不等呂不韋說完,底下朝臣已議論紛紛了,嬴政看著他們剛開始只是交頭接耳小聲討論,到最後已是互相爭得面紅耳赤,就差大打出手了,概而言之,譴責,讚頌的各有支持,不相上下。
侍候一旁的宦官及時高聲喝道:“注禮,肅靜”,才製止了這場失禮的辯論。
其實在聰明人眼裡,已爭得不是這新的六部制度是否能執行,是不是有違自己的利益,爭得是這場新的利益蛋糕,自己能得到多少?
因為他們知道既然是呂不韋提出來的,以當今呂不韋在朝中的勢力影響,誰敢明著對著乾,那是不智之人才會選擇的愚蠢做法。換作別的任何一個人提出,他們都有反駁的機會,何況靠著軍功起家的蒙驁,王齕兩位將軍不也沒有出聲反對此事嗎?
恰恰羋(熊)啟也是看透這其中利益利害的人,雖然不是久經宦海浮沉,但身為當今楚王熊完的兒子,自小接觸的便是這上層貴族間的利益權謀,又有當年楚王出使秦國為質子時,身旁都有王族,景,屈,昭三貴族族中才人一同來使,而熊完在黃歇的幫助下逃回楚國時,為了瞞住秦人,並沒有帶著他們一起回國,後來陸陸續續雖有自己走的,但還是有不少人留下來,輔佐與他,昌文君就是其中之一。
因而他才在這能人輩出的秦國朝堂暫時安穩下來,以後盡展抱負,說不得自己也能做到穰侯魏冉的高度呢!
“臣請大王決斷六部尚書人員,使此法盡早實施,觀其後效”呂不韋進一步躬身說道。
嬴政雙目審視著呂不韋,恰好呂不韋亦是凝眸看著嬴政,雙方好像都特別想了解對方在想什麽,或亦表示各自心中坦坦蕩蕩。
見狀,嬴政上身微微前傾,抬手問道:“呂子,可有合適人選舉薦,擔當各部尚書”。
“大王,各部尚書已位同九卿,此事臣不敢僭越,故請大王決定”呂不韋再次謙讓道。
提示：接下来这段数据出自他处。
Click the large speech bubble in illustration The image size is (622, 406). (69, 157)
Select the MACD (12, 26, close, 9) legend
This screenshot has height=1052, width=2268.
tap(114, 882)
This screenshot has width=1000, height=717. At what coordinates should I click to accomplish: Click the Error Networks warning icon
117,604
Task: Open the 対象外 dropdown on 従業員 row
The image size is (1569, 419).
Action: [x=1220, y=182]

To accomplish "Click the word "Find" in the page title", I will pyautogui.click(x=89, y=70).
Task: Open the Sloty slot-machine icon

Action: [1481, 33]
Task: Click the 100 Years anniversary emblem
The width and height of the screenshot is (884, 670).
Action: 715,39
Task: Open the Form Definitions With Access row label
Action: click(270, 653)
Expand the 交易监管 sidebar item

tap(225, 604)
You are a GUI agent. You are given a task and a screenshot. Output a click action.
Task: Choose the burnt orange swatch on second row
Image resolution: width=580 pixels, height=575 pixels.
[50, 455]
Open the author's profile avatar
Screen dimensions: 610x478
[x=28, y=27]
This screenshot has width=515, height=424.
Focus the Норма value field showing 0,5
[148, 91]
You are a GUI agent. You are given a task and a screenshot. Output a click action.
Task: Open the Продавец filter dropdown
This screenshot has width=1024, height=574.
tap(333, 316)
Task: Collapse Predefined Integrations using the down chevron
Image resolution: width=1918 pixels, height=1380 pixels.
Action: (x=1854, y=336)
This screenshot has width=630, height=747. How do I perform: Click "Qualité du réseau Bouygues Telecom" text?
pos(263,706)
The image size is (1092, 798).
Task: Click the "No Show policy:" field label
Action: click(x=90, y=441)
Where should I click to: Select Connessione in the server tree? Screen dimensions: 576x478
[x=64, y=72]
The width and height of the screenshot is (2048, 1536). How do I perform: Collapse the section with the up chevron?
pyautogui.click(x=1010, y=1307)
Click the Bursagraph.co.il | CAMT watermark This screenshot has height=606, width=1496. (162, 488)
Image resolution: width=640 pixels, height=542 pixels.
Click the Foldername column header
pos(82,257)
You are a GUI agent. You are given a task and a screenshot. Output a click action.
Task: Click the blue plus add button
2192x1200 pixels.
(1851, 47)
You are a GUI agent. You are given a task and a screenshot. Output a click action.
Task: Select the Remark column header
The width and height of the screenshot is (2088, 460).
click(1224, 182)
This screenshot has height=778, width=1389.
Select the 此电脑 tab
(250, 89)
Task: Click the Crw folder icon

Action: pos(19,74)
說實話,行六部,以後這朝中六部尚書人選尤為關鍵,其中吏部,戶部,商部可謂是重中之重,
要說自己不想推薦已方人才,那是不可能的。 但這想法也是隔以前,自從前幾日知道這個世界之大,修行妙法後,呂不韋自己再三衡量思定,權臣還是忠臣?毅然選擇了後者。想做權臣,大王也不是庸人,更兼大王掌握修行功法資源,神秘莫測,現在自己的命脈也在大王手裡,除過大王,這世間他也沒聽聞過誰可以修行長生,有此決定方也是最好的選擇。
大王乃天生皇者,這天下必定在大王手中統一,身為這萬古千秋大業輔行者,亦有榮焉!
呂不韋的想法嬴政估摸也知道了,這場變革就是嬴政想實施的,借此梳理朝堂,擴大自己在朝堂的影響,而這場利益交換,自己拋出這修行功法一是讓呂不韋支持他實行六部,二是看呂不韋知道修行長生後與權利之間如何抉擇,是想二者兼得?或……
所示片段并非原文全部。